Before my son Tyler turned 2, his favorite toys were dump trucks and his tool belt. He would scurry around the house with his plastic hammer and ask me what he could "fix" for me. When Tyler wanted me to read to him, it was always the books about construction equipment that he picked out. He used to sit on the back of the couch that backed against a window of our new house so that he could take in the construction going on in our new neighborhood that was being built around us. Then he would take all of his construction toys and reenact the scenario on our family room floor. Tyler did this literally every day for years. His biggest dream in the world was to drive a bobcat, but in the meantime he would talk to me about front loader back hoes and auger drillers. We had numerous construction themed birthday parties, which worked out great because I didn't have to peel the tool belt off of his body before the big event. As Tyler got older, he graduated to playing with legos- constructing amazing structures with a laser like focus. After that came woodworking and robot building. Whenever I needed something to be put together, Tyler was cheerfully on the job.

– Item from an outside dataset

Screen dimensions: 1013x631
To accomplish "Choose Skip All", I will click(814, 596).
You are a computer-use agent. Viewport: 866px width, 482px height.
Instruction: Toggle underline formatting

You may be asking how he juggled all of this love of construction with piano lessons, soccer, and French club. Well, he didn't. After school, Tyler did this thing we've forgotten about here in America called playing. He actually used his imagination without any direction from me, or anyone else. Somewhere in our quest for raising the perfect child, we forgot that kids actually learn from playing. We have scheduled our kids to tightly that they practically need their own assistant to get them ready and keep them organized. Oops, that job falls to us parents, doesn't it?
How did I come upon this highly irregular form of parenting? I wish I could say it was because I was above wanting my kid to be the best, strongest, fastest, smartest, kindest, most amazing child ever. But that would be a lie. What I did actually do though was really listen to Tyler. Which wasn't really that hard because he was screaming- or throwing some sort of fit. He would drag his feet and get all cranky and eye rolling on me when I would tell him it was time for baseball practice. When I would try to take him to some wonderful puppet show performance at the library to broaden his cultural horizons, he would tell me it was dumb. After a while I got so tired of signing him up for activity after activity, and then having to listen to the kvetching all the way there and back- I just stopped. Why was I spending money and time to take him to events and classes that he plainly didn't want to go to - and making myself crazy in the process? Because "everyone else" was, and you know if you want your kid to get into a good college, they need to have several talents, clubs and sports. And don't forget about the 14,000 volunteer hours either. If you don't do it, your kid will end up living in a two-story Dorito bag- poor, unskilled and probably toothless.
Now I fully realize that everything I've said would distress that "Tiger Mother" Amy Chua terribly, considering that I treat my children as actual individuals with their own thoughts, likes and dislikes -rather than pack animals to be herded about to violin lessons and SAT prep classes for toddlers. Apparently I should be demanding that my child be first in his class in everything or I should just hang up my uterus and go home. My area has loads of "Tiger Mothers", and as a former teacher let me tell you something I have noticed about the kids that are raised this way. These kids cry when they get an A- on a test, because their parents will be very mad at them. If you ask them a question about what they think about a certain subject, they have a very hard time answering you because they don't know what the "right" answer is. As if there is one. Because for these kids, there is always a right answer.
Today Tyler is 18, and a freshman at Cal State Chico. He is studying construction management, the perfect combination of Tyler's favorite things- building stuff, and telling other people what to do. Preferably with a bull horn, because he also loves the sound of his own voice. This won't embarrass him if he reads it, he's proud of these traits. As he should be. He followed his inner voice that told him to study what he loves, which just so happens to provide lots of opportunity for a very lucrative career. Tyler comes home with a huge smile on his face every few weeks and tells me how much he loves his new life and the choices he's made. That, to me, is success.